Expertos advierten que el radón, gas radiactivo presente en viviendas y lugares de trabajo, se ha consolidado como el primer factor de riesgo de cáncer de pulmón en personas no fumadoras, y alertan sobre medidas sencillas de prevención.

Madrid, Galicia y Extremadura bajo la amenaza del radón: riesgo de cáncer de pulmón para no fumadores

El radón, gas radiactivo invisible que emana del subsuelo, se ha convertido en el primer factor de riesgo de cáncer de pulmón en personas no fumadoras en España, según se expuso este miércoles en una sesión científica celebrada en la Real Academia de Ciencias de España.

Durante la jornada, Virginia Calvo, del Hospital Universitario Puerta de Hierro, recordó que el cáncer de pulmón es el segundo más frecuente en España, solo por detrás del cáncer de mama, y el primero en incidencia entre varones, citando las estadísticas de la Sociedad Española de Oncología Médica (SEOM).

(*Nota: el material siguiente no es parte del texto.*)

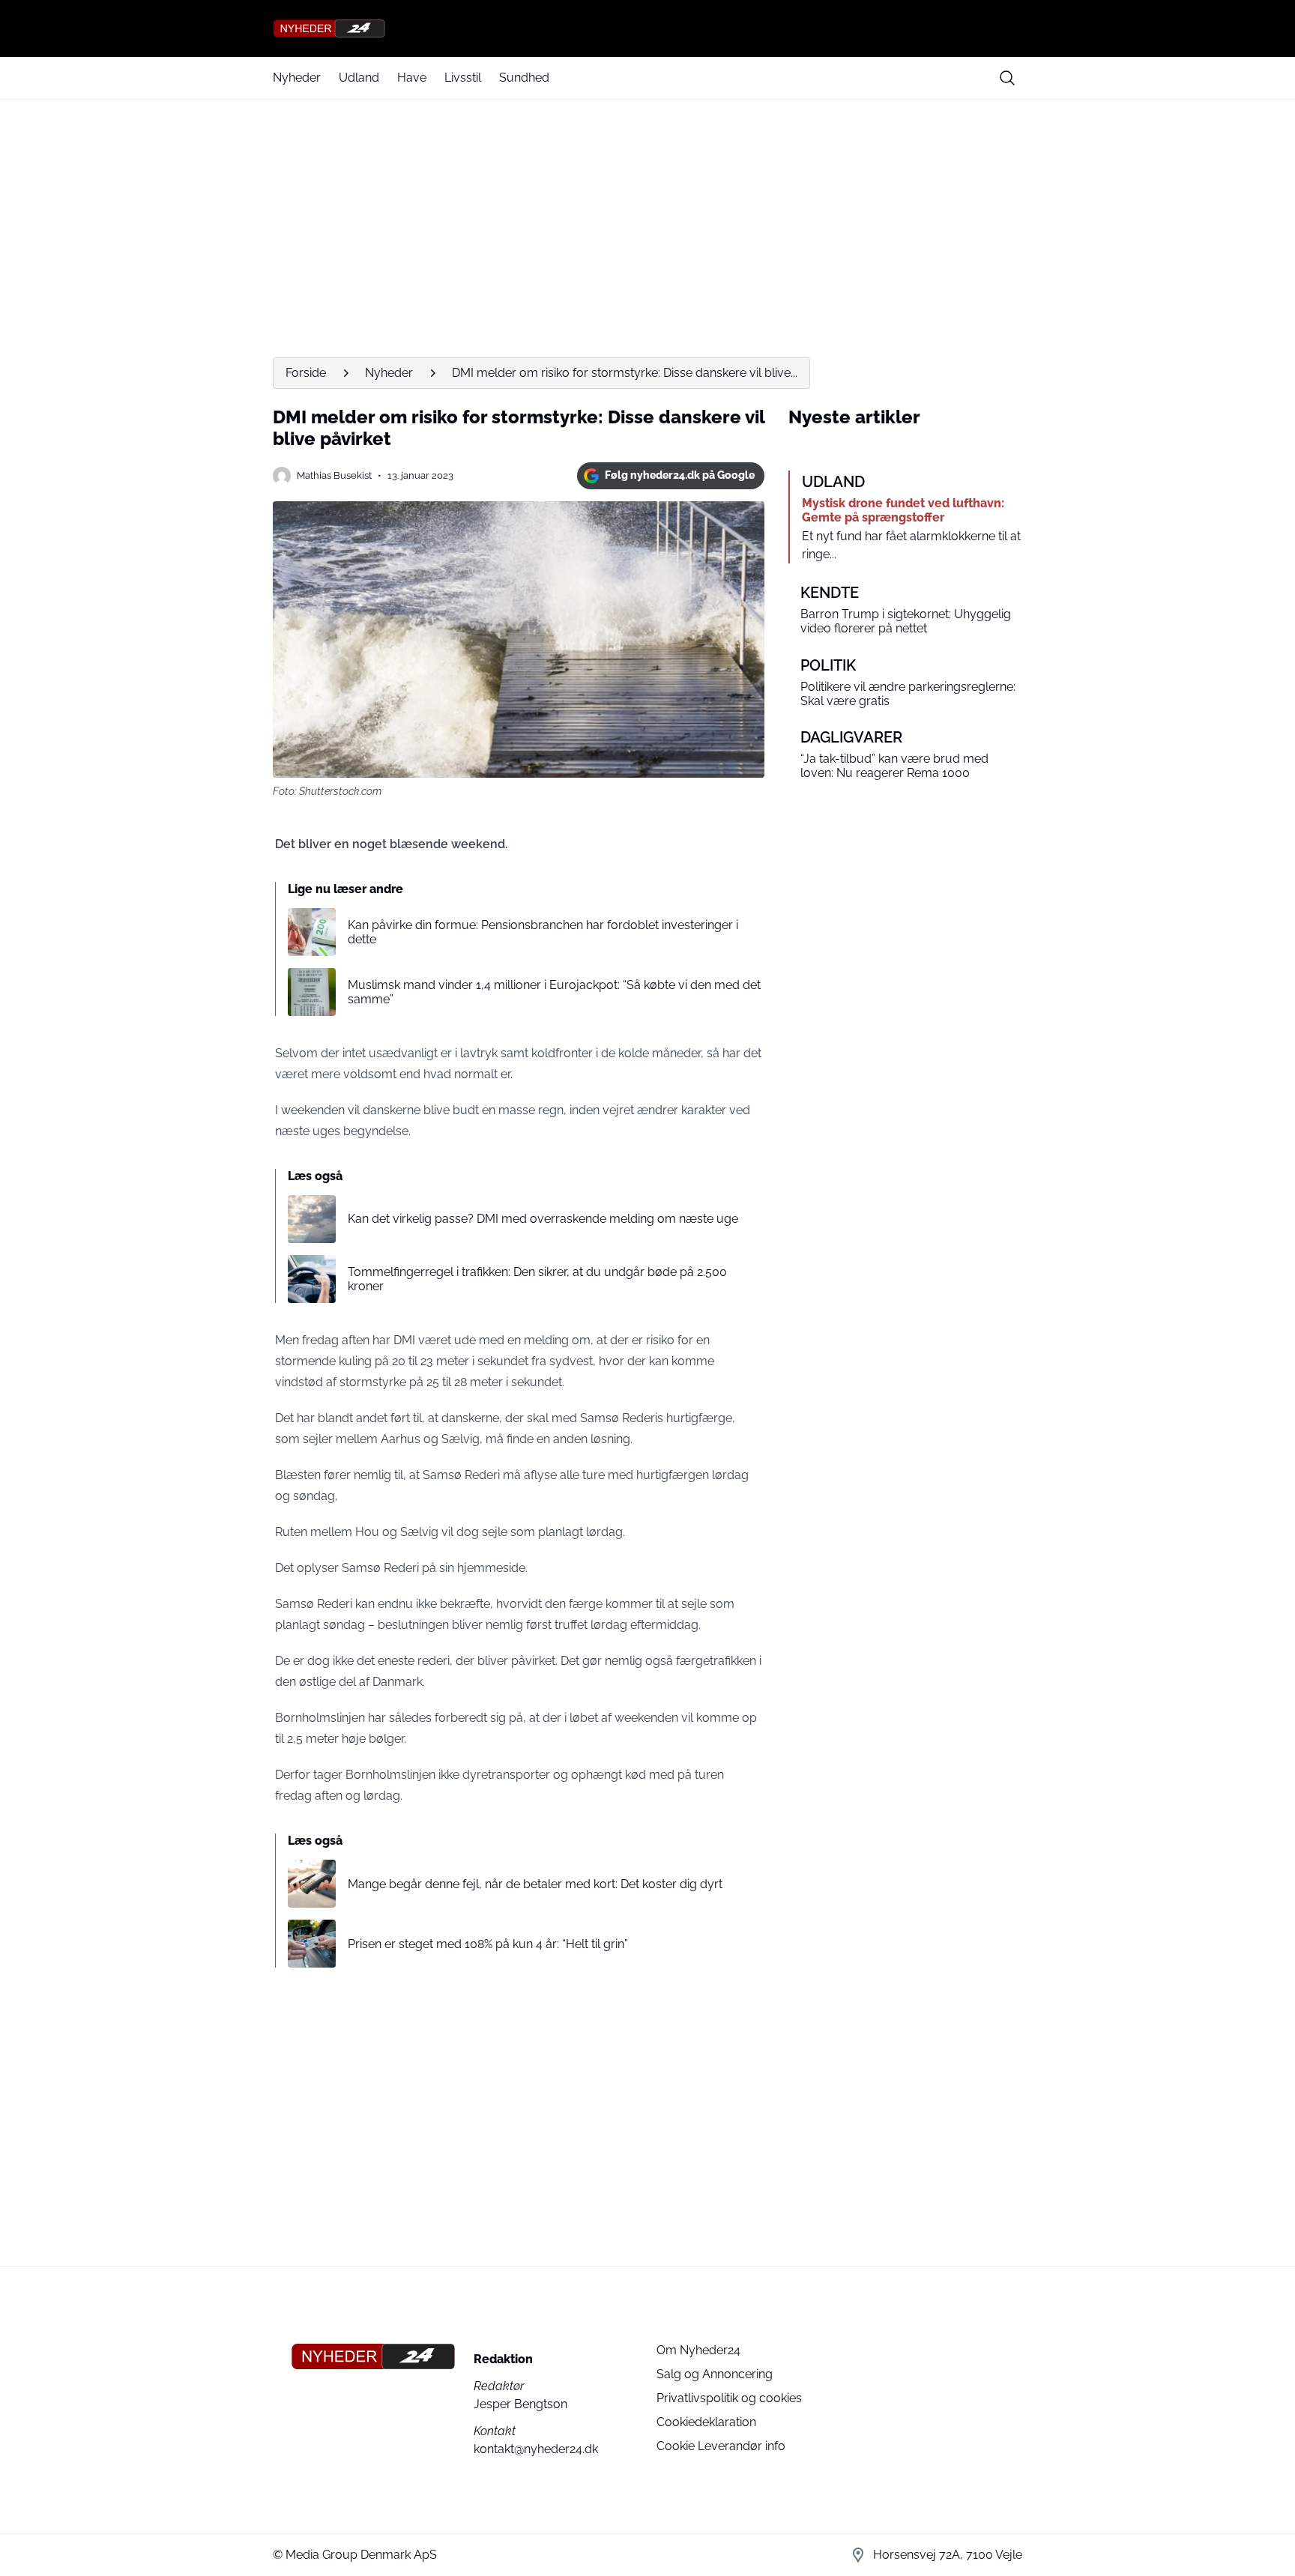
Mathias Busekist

Por su parte, Luis Quindós, del departamento de Física Médica de la Universidad de Cantabria, explicó que el radón, al filtrarse desde el subsuelo hacia viviendas y lugares de trabajo, constituye un riesgo especialmente elevado en zonas graníticas como Galicia, Extremadura y algunas áreas de la Sierra de Madrid. Los estudios epidemiológicos realizados en España demuestran una relación casi lineal entre la concentración de radón en interiores y el riesgo de desarrollar cáncer de pulmón, lo que convierte a este gas en un problema de salud pública relevante.

Zonas de mayor riesgo

El mapa de radón en España refleja estrechamente la geología del país: las áreas con abundancia de granito presentan mayor riesgo de acumulación de gas en interiores. En la Comunidad de Madrid, más del 80% de los municipios requieren mediciones de radón, sobre todo en plantas bajas y sótanos, para garantizar la seguridad de los ocupantes. A nivel nacional, iniciativas como el Plan Nacional contra el Radón y el trabajo del Laboratorio de Radón de Galicia han identificado las regiones más afectadas, aunque los expertos alertan que la concienciación social sigue siendo insuficiente.

Normativa y prevención

España ha incorporado directrices internacionales que establecen niveles de referencia de radón para viviendas y lugares de trabajo, y desde 2019 obliga a que las nuevas construcciones en municipios de riesgo incluyan medidas de protección antirradón. Sin embargo, según Quindós, estas medidas raramente se verifican tras la construcción, lo que aumenta la necesidad de mediciones periódicas y soluciones correctivas.

Afortunadamente, la mitigación del riesgo es posible mediante acciones sencillas y efectivas: incrementar la ventilación, sellar grietas en suelos y paredes, instalar sistemas de deshumidificación y, en entornos de exposición temporal, el uso de mascarillas especializadas. Estas intervenciones, combinadas con la detección temprana mediante medidores domésticos, permiten reducir significativamente la exposición y el riesgo de enfermedad.

El consenso entre los expertos es claro: aunque el radón representa un peligro silencioso, es un riesgo controlable si se adoptan medidas preventivas adecuadas, convirtiéndose en un ejemplo de cómo la ciencia y la concienciación ciudadana pueden salvar vidas.